“Roughly speaking, the idea [of MCMC] is that the thermal fluctuations of a particle moving in an energy landscape provides a conceptually elegant way to sample from a target distribution.”

**A** short version of their earlier long paper was arXived last week by Heckman et al. The starting point of the paper is to consider simultaneously M parallel samplers by envisioning the M-uple as a single object. This reminded me of the attempt we had made in our 1995 pinball sampler paper with Kerrie Mengersen, where we introduced a repulsive scheme to keep the particles apart and individually stationary against the same target. The joint target being defined as the product of the individual targets. As a single Markov chain, the MCMC sampler can take advantage of the parallel chains to possibly improve the efficiency when compared with running M parallel chains. Possibly only, because the target has moved to a space that is M times larger…

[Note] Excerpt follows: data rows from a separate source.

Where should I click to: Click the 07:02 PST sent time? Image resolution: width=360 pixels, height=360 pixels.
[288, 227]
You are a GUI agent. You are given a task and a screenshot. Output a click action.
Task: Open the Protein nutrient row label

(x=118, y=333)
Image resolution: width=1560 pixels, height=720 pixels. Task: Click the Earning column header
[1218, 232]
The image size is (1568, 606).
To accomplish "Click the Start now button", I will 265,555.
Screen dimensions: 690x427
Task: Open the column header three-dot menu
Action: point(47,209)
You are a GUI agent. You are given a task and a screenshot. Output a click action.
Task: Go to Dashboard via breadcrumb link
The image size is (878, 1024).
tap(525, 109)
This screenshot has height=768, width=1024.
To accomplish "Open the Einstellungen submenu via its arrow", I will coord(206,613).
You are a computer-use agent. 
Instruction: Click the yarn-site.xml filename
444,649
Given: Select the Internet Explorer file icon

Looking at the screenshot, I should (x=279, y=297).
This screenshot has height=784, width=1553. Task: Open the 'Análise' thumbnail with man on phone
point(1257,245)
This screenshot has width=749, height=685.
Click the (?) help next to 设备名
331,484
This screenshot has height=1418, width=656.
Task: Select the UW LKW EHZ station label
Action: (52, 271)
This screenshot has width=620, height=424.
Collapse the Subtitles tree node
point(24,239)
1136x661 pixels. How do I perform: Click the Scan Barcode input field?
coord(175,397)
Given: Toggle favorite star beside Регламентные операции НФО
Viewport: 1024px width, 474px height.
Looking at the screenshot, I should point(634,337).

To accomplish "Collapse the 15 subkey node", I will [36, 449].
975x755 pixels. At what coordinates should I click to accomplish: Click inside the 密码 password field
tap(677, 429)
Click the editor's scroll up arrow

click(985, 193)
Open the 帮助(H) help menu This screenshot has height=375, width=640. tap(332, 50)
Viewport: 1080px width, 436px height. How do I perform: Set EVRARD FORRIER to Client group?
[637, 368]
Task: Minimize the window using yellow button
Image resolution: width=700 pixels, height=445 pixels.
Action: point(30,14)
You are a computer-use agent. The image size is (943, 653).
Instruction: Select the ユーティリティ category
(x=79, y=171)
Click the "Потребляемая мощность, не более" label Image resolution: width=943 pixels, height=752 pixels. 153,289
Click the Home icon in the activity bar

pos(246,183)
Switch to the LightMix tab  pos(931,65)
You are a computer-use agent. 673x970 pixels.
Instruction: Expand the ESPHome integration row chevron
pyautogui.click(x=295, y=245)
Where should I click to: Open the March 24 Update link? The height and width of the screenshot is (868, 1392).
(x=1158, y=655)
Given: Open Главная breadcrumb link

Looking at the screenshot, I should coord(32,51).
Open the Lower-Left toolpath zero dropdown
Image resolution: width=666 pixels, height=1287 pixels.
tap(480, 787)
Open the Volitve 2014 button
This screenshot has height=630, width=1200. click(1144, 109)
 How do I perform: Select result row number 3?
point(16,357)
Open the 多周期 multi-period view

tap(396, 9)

“…although the physics of point particles underlies much of our modern understanding of natural phenomena, it has proven fruitful to consider objects such as strings and branes with finite extent in p spatial dimensions.”

The details of the proposal are somewhat unclear in that the notion of *brane* remains a mystery to me. It sounds like a sort of random graph over the indices of the particles, but endowed with further (magical?) physical properties. As defined in the paper the suburban algorithm picks a random (neighbourhood) graph at each iteration that is used in the proposal over the particle system (or ensemble). As justified by the authors, the fact that this choice is independent of the current state of the Markov chain implies stationarity. If not efficiency, when compared with the independent parallel MCMC scheme. And because there are so many ways in taking into account the neighbours. (I did not see (11) as a particularly relevant implementation of the algorithm, mixing a random walk move with another random walk on the time differences.) Actually, I have somewhat of a worry about the term “nearest neighbour” which may be defined by the graph (which is fine) or by the configuration of the particle system at time t (which is not fine).

“The effective dimension rather than the overall topology of the grid plays the dominant role in the performance of the algorithm.”

The limited influence of the grid topology is quite understandable in that the chain targets an iid sample, so there is no reason one index value is more relevant than another. All particles in the vector are interchangeable in this respect and in the long run only the number of connected particles should matter. A more interesting feature is that the suburban sampler seems to perform best for strings, i.e. when the number of connected particles is larger than two. This somewhat agrees with my initial remark that dealing with the M particles as a single object should slow down convergence because of the dimension increase. This is one reason why we did not pursue our pinball sampler any further, as it seemed to converge quite slowly.

“To summarize: With too few friends one drifts into oblivion, but with too many friends one becomes a boring conformist.”

The notion of generating a sample all at once is quite appealing, especially because of the iid nature of the target, but I am not convinced the approach followed in this paper is sufficiently involved for this purpose. Alex Shestopaloff and Radford Neal’s recent work on ensemble MCMC is certainly pushing things further in the analysis of efficient moves. I also wonder if a repulsive component shouldn’t be added to the target as in pinball sampling, borrowing maybe from determinental processes, towards a more thorough exploration of the target. Even though it remains unclear that this will be more efficient than running M parallel chains.